Thanks. I could have clarified better myself. I meant “didn’t turn from a rail-parallel road onto a crossing to be met by a train it couldn’t reasonably detect due to bad road design”
How could the left do this /s
Next up: “Train is a communistic tool to restrict vehicular freedom. Banish trains! More highways!”
This is unironically something I’ve heard people argue about public transport in general, that its a tool to control people’s movement.
Just one more lane, bro!
Train often frequented by Hamas supporters canceled a Tesla.
Working as expected then.
Tesla’s self-driving is pretty shite but they seem to have a particular problem with railway crossings, as also pointed out in the article. Of all of the obstacles for the self-driving system to fail to detect, the several thousand tons of moving steel is probably one of the worst outcomes.
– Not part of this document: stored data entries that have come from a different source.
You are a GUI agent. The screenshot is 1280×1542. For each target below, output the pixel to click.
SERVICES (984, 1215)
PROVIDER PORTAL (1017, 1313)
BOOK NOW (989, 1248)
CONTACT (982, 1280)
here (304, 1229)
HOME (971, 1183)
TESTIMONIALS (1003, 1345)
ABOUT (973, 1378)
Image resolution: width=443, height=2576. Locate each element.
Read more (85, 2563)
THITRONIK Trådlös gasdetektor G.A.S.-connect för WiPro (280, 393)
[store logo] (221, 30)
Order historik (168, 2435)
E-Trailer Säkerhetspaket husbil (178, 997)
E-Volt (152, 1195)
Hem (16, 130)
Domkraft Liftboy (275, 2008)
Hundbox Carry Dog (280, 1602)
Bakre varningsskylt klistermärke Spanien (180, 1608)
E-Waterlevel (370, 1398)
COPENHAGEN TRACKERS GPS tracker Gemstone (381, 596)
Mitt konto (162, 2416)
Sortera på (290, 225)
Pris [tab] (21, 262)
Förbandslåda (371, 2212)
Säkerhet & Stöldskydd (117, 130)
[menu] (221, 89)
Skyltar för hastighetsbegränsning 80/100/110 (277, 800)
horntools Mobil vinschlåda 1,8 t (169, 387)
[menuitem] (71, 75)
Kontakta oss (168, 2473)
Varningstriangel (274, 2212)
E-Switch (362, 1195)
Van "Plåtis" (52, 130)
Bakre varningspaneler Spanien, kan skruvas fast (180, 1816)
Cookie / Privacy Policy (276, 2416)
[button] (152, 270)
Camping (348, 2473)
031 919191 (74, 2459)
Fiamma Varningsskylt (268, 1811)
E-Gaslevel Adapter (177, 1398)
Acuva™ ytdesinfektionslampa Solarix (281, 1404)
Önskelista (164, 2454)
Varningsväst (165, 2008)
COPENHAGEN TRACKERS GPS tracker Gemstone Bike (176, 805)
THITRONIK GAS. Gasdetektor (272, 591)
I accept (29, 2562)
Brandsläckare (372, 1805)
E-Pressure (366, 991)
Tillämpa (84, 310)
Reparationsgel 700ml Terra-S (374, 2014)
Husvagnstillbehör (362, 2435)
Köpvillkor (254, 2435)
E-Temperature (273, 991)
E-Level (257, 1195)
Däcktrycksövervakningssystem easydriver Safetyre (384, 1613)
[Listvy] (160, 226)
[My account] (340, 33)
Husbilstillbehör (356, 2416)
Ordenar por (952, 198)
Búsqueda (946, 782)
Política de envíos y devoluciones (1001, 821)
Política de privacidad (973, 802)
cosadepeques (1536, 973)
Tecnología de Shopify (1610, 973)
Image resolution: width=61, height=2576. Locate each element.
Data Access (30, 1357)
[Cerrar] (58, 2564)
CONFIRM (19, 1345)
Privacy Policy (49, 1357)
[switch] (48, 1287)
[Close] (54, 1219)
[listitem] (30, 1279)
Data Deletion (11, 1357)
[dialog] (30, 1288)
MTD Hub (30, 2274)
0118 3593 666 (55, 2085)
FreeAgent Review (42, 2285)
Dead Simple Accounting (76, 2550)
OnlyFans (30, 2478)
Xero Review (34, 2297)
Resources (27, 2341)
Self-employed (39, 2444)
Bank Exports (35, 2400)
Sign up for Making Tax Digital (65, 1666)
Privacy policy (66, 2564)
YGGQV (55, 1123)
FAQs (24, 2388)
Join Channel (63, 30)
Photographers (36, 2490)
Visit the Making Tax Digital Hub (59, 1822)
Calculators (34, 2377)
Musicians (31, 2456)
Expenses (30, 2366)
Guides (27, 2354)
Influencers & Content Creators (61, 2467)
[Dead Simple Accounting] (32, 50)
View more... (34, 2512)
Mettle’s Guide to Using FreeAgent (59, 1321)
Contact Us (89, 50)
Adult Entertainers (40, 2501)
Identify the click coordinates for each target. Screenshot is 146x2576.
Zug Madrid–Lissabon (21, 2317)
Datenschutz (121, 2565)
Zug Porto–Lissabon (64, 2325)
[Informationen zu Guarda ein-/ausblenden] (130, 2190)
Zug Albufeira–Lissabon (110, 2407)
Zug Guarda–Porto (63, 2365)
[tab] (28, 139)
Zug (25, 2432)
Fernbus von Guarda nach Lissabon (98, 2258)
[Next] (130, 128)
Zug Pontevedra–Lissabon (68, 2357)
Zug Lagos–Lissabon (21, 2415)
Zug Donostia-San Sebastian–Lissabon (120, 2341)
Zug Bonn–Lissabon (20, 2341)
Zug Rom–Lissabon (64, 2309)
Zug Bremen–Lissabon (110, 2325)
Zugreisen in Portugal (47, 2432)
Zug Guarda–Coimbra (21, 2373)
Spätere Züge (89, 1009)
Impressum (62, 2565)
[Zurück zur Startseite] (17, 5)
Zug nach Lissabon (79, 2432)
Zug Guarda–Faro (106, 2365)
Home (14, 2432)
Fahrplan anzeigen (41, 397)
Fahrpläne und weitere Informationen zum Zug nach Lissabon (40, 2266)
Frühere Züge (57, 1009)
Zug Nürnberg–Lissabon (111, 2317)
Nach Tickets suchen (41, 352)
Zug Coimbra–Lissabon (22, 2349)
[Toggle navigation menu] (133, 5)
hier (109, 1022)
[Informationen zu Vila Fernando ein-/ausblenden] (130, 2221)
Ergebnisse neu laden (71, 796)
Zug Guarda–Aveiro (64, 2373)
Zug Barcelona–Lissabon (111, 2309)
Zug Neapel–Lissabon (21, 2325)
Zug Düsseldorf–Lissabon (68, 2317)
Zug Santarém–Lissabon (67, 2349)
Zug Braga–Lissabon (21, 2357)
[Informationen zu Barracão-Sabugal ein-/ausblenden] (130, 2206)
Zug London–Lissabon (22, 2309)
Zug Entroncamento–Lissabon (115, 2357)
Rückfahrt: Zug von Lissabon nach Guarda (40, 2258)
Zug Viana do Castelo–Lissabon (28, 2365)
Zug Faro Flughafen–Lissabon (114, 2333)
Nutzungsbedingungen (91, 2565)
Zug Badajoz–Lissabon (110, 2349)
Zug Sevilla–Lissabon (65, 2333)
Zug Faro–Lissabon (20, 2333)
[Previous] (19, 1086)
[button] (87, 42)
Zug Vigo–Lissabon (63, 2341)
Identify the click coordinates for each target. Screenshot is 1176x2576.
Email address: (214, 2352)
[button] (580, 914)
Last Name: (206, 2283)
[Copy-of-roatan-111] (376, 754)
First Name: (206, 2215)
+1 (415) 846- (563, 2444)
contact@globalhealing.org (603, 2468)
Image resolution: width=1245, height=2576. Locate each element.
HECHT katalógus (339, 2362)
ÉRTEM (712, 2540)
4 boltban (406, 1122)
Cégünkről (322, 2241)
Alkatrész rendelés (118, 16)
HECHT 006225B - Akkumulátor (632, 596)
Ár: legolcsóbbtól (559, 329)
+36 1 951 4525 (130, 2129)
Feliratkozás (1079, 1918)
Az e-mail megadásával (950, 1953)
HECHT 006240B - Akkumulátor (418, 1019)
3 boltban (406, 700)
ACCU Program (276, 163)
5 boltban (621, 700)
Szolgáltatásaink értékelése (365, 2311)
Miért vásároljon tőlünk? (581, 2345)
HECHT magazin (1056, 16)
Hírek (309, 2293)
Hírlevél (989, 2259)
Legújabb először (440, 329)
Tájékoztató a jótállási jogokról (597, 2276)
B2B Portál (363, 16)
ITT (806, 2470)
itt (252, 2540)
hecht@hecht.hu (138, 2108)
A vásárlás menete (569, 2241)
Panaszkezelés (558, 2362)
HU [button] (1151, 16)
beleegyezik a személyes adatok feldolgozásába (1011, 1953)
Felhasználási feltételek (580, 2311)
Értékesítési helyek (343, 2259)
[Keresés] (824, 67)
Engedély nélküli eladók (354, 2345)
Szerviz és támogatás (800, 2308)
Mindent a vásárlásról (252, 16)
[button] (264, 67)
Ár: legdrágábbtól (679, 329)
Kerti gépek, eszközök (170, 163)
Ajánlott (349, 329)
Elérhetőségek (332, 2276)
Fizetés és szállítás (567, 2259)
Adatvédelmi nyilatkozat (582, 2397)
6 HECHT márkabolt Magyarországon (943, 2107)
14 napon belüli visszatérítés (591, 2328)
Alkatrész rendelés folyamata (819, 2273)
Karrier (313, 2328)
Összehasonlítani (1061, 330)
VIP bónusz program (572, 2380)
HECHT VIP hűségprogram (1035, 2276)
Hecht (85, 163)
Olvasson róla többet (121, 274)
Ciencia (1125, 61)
Maybe if they use LIDAR like they should have instead of just cameras it wouldn’t be such an issue, but they’re determined to minimize costs and maximize profits at the expense of consumers as are all publicly traded companies
You don’t understand. Musk likes how they look, we can’t disturb that for “safety”!
Or it no longer has anything to do with making a vehicle look cool.
The Lucid Air is equipped with up to 32 on-board sensors, including long range Lidar radar, short-range radar, surround view monitoring cameras.
It’s because musk treats all his businesses like startups, and no matter how successful they get, in the interest of “trimming the fat” he’d like to keep people buying inferior products at a higher profit margin than thinking about better investment and long term growth, just like many companies.
That, and little kids… and motorcycles… and school busses
Don’t forget “styrofoam walls painted to look like tunnels”. Fucking looney tunes.